There hasn't been anything similar said about the iPad yet, but we're also nearly a year away from a tablet refresh. Cook laid the groundwork for a major upheaval last night, though, in his All Things D interview:
"He would flip on something so fast, that you would forget that he was the person taking a 180-degree position on that issue the day before," Cook said. "I saw it daily. He wouldn't even remember it."
In other words: Don't hold us accountable to what Steve Jobs said. He never did.
Cook is a pragmatist. He offered a dividend where Jobs would never. He opened negotiations in the patent wars where Jobs built armies. And he's likely seen enough reports about the growing market share of big phones to know that Apple might have to make one, too. He is respectful, but not beholden.
And then there's the exception.
That HDTV Unicorn
Small iPad, long iPhone. They'd represent shifts in Apple's strategy even more dramatic than the ones we've already seen. But they're nothing compared to the burden of the Apple HDTV.
Maybe the biggest revelation of the Steve Jobs biography was that Jobs had finally "cracked" the television problem. Presumably meaning that he'd found a way for Apple to sell one. It was presented as his last great innovation, and it's increasingly clear that it's going to become a reality.
No pressure, guys!
Last night Cook was coy on Apple HDTV, saying only that his company's set top box was still "an area of intense interest for us." But the truth is, Jobs didn't leave Apple any choice in the matter. If the company fails to produce an HDTV, then it failed to bring Steve Jobs's vision to life. If it does sell one and it flops, the assumption is that they couldn't hack it without Jobs.

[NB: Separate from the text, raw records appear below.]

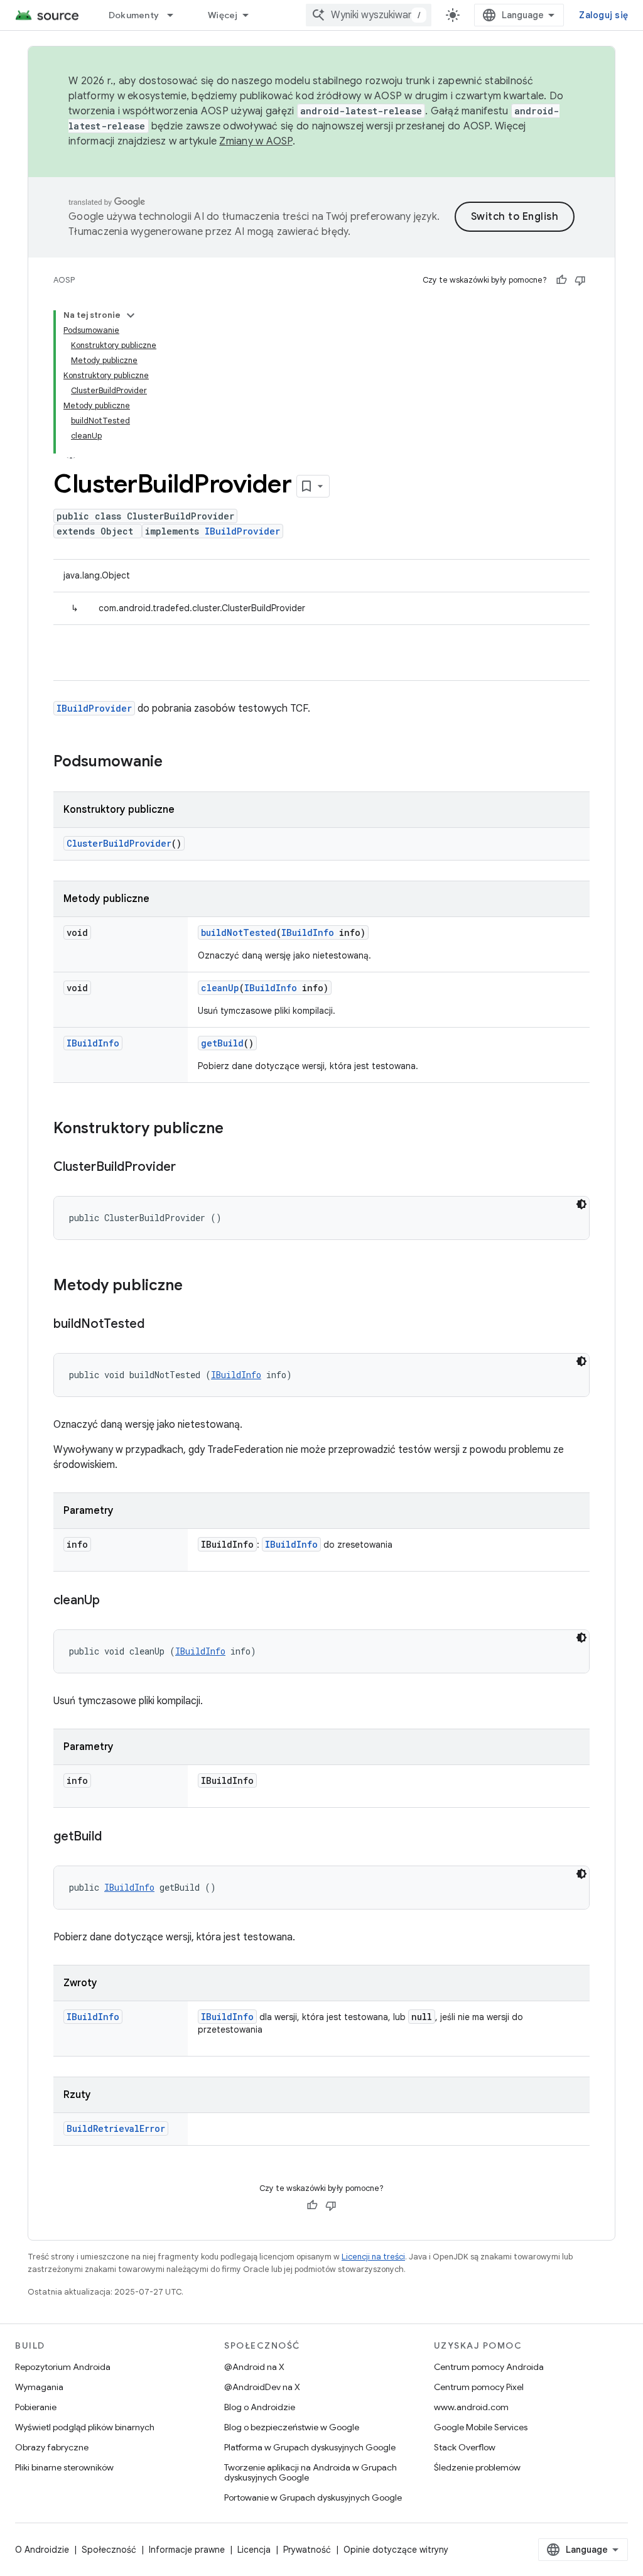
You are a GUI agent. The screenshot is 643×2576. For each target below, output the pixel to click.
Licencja (254, 2550)
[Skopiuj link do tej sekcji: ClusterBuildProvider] (188, 1167)
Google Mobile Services (480, 2427)
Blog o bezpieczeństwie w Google (291, 2427)
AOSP (64, 279)
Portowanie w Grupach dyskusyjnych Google (313, 2497)
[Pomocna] (561, 280)
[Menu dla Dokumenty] (176, 15)
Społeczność (109, 2550)
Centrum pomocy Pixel (479, 2387)
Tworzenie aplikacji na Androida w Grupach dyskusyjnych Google (310, 2472)
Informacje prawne (187, 2550)
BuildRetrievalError (116, 2128)
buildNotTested (238, 932)
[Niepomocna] (580, 280)
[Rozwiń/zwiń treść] (130, 315)
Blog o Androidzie (259, 2407)
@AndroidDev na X (262, 2387)
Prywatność (307, 2550)
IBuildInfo (307, 932)
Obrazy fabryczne (52, 2447)
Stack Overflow (464, 2447)
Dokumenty (134, 15)
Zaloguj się (603, 15)
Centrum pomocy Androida (489, 2366)
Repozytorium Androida (63, 2366)
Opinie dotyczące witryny (395, 2550)
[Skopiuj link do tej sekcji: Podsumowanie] (175, 762)
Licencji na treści (373, 2256)
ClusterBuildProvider (119, 843)
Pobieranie (36, 2407)
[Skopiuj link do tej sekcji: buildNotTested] (157, 1324)
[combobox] (368, 15)
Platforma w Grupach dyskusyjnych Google (310, 2447)
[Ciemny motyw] (581, 1204)
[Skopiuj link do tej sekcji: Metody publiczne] (195, 1286)
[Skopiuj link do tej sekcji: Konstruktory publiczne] (236, 1129)
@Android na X (254, 2366)
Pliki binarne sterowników (64, 2467)
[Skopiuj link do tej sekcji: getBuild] (114, 1837)
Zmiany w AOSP (255, 141)
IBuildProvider (242, 531)
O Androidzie (42, 2550)
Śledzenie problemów (477, 2467)
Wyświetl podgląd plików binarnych (84, 2427)
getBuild (222, 1043)
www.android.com (471, 2407)
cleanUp (220, 988)
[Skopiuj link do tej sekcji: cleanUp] (112, 1601)
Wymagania (39, 2387)
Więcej (223, 15)
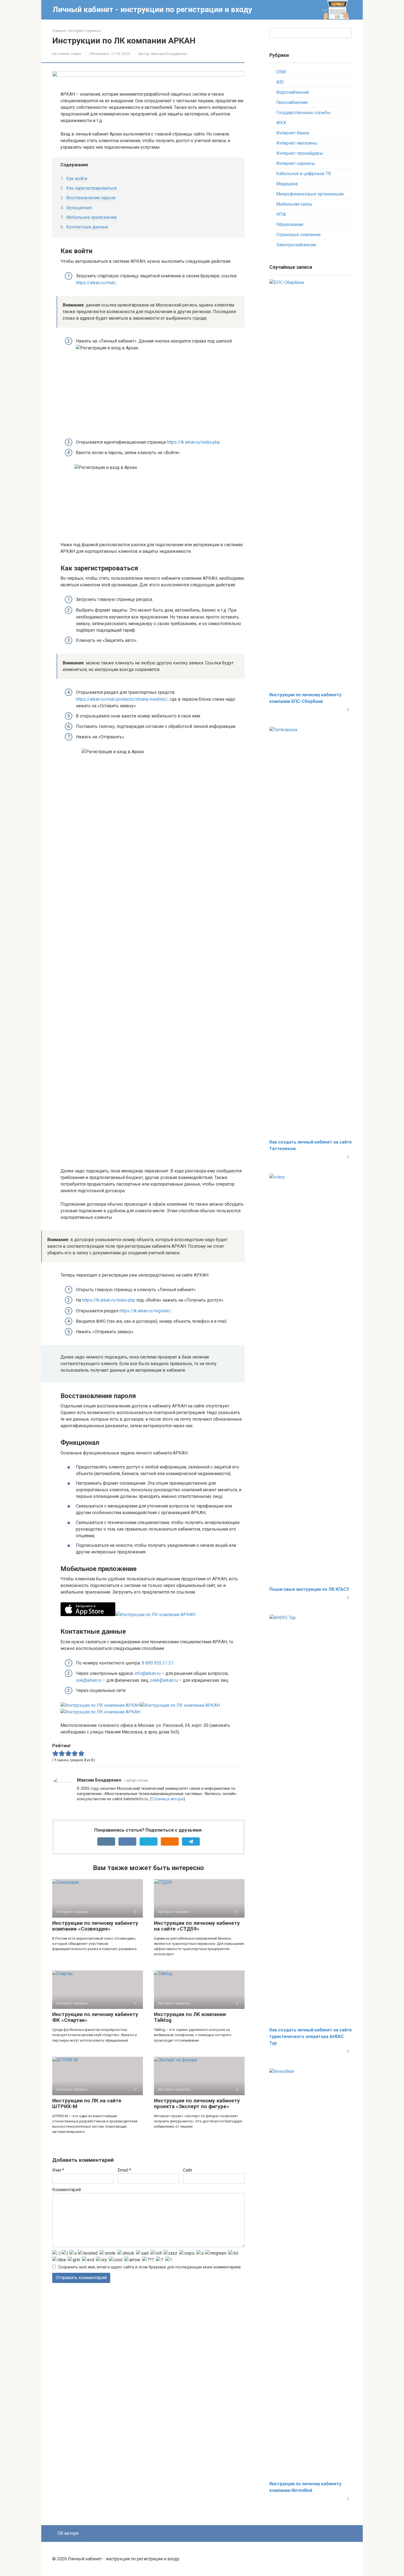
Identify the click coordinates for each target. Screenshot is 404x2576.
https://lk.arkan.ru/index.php (193, 442)
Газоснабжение (292, 102)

They need to do it because of him. They need to prove they can do it without him. It's a constant push-pull, a balance between evolution and roots. It's a very small needle to thread.
Greatness vs. Success
Apple has enough cash on hand to fill a thousand Scrooge McDuck baths, and it sells the most popular consumer electronics products in the world. Under Steve Jobs, it achieved absolute greatness by almost any benchmark.
In fact, Apple's got such a strong grip on its industry that it could keep releasing the exact same iPhone and iPad with minor spec and feature bumps for the next five years and still be a highly profitable company. In other words: It could coast, and still be successful.
But here's the key to Apple's legacy paradox: It can move as far away from what Jobs said and did as it wants, as long as it leads. As long as it's both first and best. And in a world where everyone else already has a big phone and a small tablet, the challenge might be even deeper than it suspects.